Waiting for a Vaccine

Inside Higher Ed

Lilah Burke
November 13, 2020
Many plans, memos, letters and campaigns from colleges and universities about COVID-19 have often included six words: “until a vaccine becomes widely available.”
Although an available vaccine for SARS-CoV-2, the virus that causes the COVID-19 disease, appears closer on the horizon now than it did last spring, medical and public health experts say it may not be an easy fix for the problems facing colleges and universities. Additionally, whether colleges and universities will be able to inoculate their student bodies themselves is still unclear.
Last week, the drug company Pfizer released promising data about a vaccine candidate it had co-developed with German company BioNTech, revealing that preliminary results suggest the vaccine is 90 percent effective.
But what exactly the vaccine is effective against is going to matter a lot for the timeline of the pandemic, said Dr. Aileen Marty, a professor and infectious disease specialist at Florida International University’s Herbert Wertheim College of Medicine.

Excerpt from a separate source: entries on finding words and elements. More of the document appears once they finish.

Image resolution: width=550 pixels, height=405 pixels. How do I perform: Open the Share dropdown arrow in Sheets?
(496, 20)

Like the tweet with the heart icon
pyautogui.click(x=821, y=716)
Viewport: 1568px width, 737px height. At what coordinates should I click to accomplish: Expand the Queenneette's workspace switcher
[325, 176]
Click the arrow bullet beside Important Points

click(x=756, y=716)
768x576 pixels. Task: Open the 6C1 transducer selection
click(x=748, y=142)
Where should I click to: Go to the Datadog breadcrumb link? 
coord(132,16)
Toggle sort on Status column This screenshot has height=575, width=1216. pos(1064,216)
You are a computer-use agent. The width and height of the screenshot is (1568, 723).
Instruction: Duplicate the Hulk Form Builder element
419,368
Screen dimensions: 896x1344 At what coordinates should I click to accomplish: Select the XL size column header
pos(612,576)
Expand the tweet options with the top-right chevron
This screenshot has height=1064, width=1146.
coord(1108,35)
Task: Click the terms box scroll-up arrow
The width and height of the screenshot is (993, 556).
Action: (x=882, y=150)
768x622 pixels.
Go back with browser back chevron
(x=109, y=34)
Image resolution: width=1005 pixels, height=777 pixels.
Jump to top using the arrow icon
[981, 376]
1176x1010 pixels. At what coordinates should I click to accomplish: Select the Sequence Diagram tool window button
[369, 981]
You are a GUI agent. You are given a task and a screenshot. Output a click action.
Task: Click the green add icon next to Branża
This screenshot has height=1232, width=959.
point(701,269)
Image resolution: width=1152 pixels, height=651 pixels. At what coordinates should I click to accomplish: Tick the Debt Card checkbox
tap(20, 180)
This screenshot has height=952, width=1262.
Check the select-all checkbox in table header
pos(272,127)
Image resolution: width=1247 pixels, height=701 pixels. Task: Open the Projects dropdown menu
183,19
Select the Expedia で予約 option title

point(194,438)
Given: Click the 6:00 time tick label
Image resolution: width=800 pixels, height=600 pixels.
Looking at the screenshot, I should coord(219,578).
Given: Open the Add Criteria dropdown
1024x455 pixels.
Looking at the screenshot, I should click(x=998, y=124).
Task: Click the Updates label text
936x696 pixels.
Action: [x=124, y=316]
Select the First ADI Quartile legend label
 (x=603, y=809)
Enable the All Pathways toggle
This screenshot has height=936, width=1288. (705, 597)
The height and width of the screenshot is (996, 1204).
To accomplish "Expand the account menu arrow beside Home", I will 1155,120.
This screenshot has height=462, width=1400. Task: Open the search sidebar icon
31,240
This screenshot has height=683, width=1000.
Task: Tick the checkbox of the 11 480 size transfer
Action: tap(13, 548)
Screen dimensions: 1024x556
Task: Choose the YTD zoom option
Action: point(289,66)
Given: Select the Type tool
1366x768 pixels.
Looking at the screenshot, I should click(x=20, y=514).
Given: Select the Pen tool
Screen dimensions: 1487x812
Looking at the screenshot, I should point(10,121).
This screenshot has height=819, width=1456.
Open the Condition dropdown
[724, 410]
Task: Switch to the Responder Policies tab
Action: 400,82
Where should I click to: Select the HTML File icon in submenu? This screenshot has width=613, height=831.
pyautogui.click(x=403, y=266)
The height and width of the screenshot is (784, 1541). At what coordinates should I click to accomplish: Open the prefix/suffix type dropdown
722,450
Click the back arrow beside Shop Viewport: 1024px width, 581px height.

Scientists usually care about whether a vaccine prevents symptoms of a virus, but because SARS-CoV-2 can be spread by people who show no symptoms, a vaccine’s effect on virus transmission specifically will be important.
Though available research on Pfizer’s vaccine candidate has shown that it is 90 percent effective at preventing symptoms of COVID-19, it is still unclear whether it interrupts transmission of the virus SARS-CoV-2, Marty said. In Pfizer’s preliminary study, only participants who showed symptoms were tested for the virus.
“If an individual gets the vaccine, it means that that person is going to have a stronger response and be more able to control getting symptoms from that virus, but it does not mean that the person cannot acquire the virus,” she said. “If this vaccine does nothing for transmission, then you have to make sure that virtually every human being gets the vaccine.”